Thursday 22 September 2011

THE STATE OF ART

Ken Loach in Conversation with Artist Terry Atkinson

Outside, a radical sells his newspapers. Inside Brighton University's Sallis Benney theatre, film director, Ken Loach and Terry Atkinson are in conversation. The theatre is crowded and warm. The audience is a mixture of ages. Loach and Atkinson are both in their seventies now and have followers through several decades. They are to discuss their life, work and the way political views and climates have shaped both.

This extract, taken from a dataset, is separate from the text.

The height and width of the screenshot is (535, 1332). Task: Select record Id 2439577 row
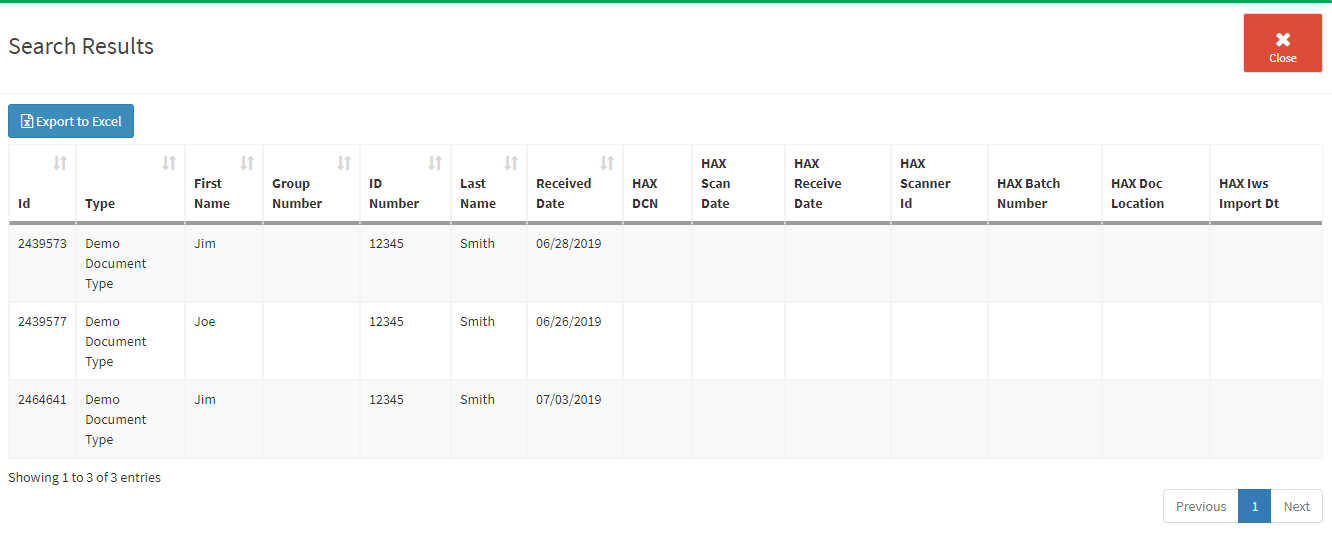click(42, 321)
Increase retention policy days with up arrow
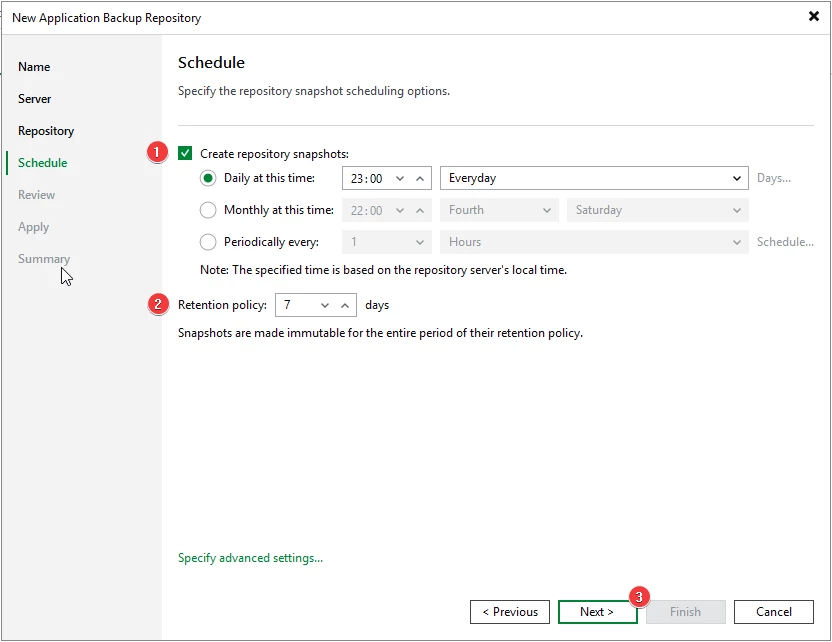 pyautogui.click(x=345, y=306)
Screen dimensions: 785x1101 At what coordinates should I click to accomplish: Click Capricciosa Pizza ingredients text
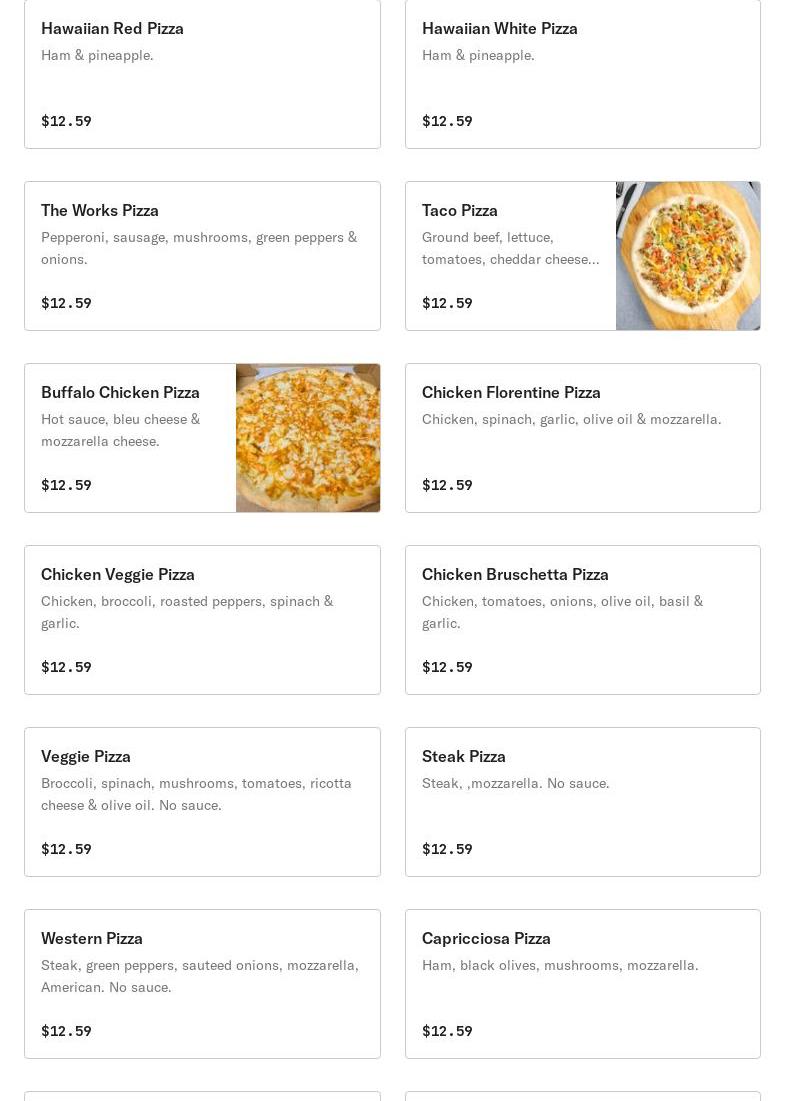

Ken Loach cuts a slight figure with wispy white hair. When listening he sits with his chin resting between finger and thumb. Atkinson is more robust, arms across chest, and has a heavy Barnsley accent. They start at the beginning of their respective stories and give an account of grammar school days.  Both men were beneficiaries, or products, of the 1944 Education Act. This provided educational support for pupils who passed their Eleven Plus exams. There were very few working class kids who did benefit and so the Act ultimately produced a functional middle class hierarchy, “a managerial class.”

Loach and Atkinson were two of the lucky ones. They would find that there were spaces for the practices of the newly educated lower class. One such space was the all-new BBC2 channel. Its modernity meant that it was not totally controlled, akin to the Internet today. Teleplays were newsworthy and political and experimental, but this was not to last long. The Clean Up TV campaign would change that.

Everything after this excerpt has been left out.